Sunday, April 13, 2008

Media

I'm not doing a lot of reading since the family re-united after my vacation phase. We're mostly spending time together and watching videos.

The stuff I'm trying to read includes The Economist, which I'm two issues behind on and....

Something from the Nightside by Simon Green. This is one of those Dresden Files like books where the main character is engaged with a secret, supernatural world, parallel to our own. It's a page turner, like Dresden, but lacks the strong characters that Jim Butcher crafts so well.

Friday, by Robert Heinlein. I'm giving up on this one. Heinlein writes first person for the main character, a female genetically engineered courier. I just can't get over the creepy, disconnect that the female narrator is actually a man. It just isn't working. I feel like I'm reading about a transvestite.

Alpha Dogs, by Donna Fenn is the business book I mentioned. I bought it in the airport and it's good airport business reading. This book is about businesses who innovate and do creative things, often well beyond their core competencies. It's not about a business that does things really well, it's about businesses that extended themselves into other areas of their field. If I could wave a magic business wand and make things happen, I would implement everything discussed in E-Myth Revisited to perfect businesses processes and then implement and extend innovative new methods for doing business like in Alpha Dogs.

Phoenicians by Glenn Markoe is like reading the footnotes for the speculative Phoenician book I read while on vacation. It has just the facts, which are actually just as interesting as the narrative structure of the last book. The last book ignored a lot of facts for the sake of its narrative, while this book provides the bare bones and lets you decide context and meaning. It has been helpful in my D&D campaign, mostly in finding additional information about the inland regions of Lebanon, where my campaign will be taking place.

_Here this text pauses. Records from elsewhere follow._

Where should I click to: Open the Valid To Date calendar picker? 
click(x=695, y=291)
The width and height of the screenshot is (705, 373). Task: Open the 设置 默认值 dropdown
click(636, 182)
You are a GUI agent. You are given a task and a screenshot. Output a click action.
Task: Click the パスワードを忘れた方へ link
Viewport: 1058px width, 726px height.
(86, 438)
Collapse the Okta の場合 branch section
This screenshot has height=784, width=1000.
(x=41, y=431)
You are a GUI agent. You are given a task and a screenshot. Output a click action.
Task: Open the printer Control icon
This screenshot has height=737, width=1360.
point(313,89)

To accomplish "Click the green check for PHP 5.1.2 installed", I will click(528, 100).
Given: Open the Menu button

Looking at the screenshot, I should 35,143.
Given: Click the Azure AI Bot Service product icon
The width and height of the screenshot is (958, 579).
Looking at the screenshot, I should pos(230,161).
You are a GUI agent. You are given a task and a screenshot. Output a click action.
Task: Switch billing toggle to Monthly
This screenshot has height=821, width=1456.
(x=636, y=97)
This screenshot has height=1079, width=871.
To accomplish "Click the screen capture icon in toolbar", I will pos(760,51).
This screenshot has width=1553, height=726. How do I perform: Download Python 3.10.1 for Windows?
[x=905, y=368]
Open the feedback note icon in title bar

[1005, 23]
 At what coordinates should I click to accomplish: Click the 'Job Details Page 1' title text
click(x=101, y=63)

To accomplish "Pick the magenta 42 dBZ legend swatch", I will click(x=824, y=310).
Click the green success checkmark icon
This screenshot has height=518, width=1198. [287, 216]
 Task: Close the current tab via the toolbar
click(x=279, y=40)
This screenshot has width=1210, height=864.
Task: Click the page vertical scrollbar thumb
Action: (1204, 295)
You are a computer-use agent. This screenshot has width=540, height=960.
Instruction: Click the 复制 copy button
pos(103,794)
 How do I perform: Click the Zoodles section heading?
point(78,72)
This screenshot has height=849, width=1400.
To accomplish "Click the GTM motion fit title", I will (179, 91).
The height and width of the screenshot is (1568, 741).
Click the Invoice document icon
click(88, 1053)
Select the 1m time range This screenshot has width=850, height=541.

Like other historical books on the subject, truth is often stranger than fiction, with bizarre cities composed of priests of every known god, and ancient citadels, built into mountainsides, guarding mountain passes. Sometimes these places are written about in the Bible, providing excellent flavor text (but questionable accuracy), especially when Biblical folks were enemies with these pagans. Sometimes entire cities would be put to the sword and burnt to the ground because of their beliefs. Gotta love the Bible.

AD&D Dungeon Master's Guide by Gary Gygax. It's interesting to begin reading this beat up tome from my childhood. My wife looks at me funny as I laugh out loud at Gary Gygax's prose. He occasionally writes like Yoda talks, before there was a Yoda. "Peeping players there will undoubtedly be..." If you wondered from where the "old school" principles of game mastering arose, much of it is from this tome, with its archaic language, strange charts, and thoughtful advice from a brilliant insurance agent from Wisconsin, about to become a gaming rock star. He spent two years writing it by himself. There was no design team, no corporate paycheck, no legions of play testers. This one man wrote this great game book and many still think it's the best version of Dungeons & Dragons.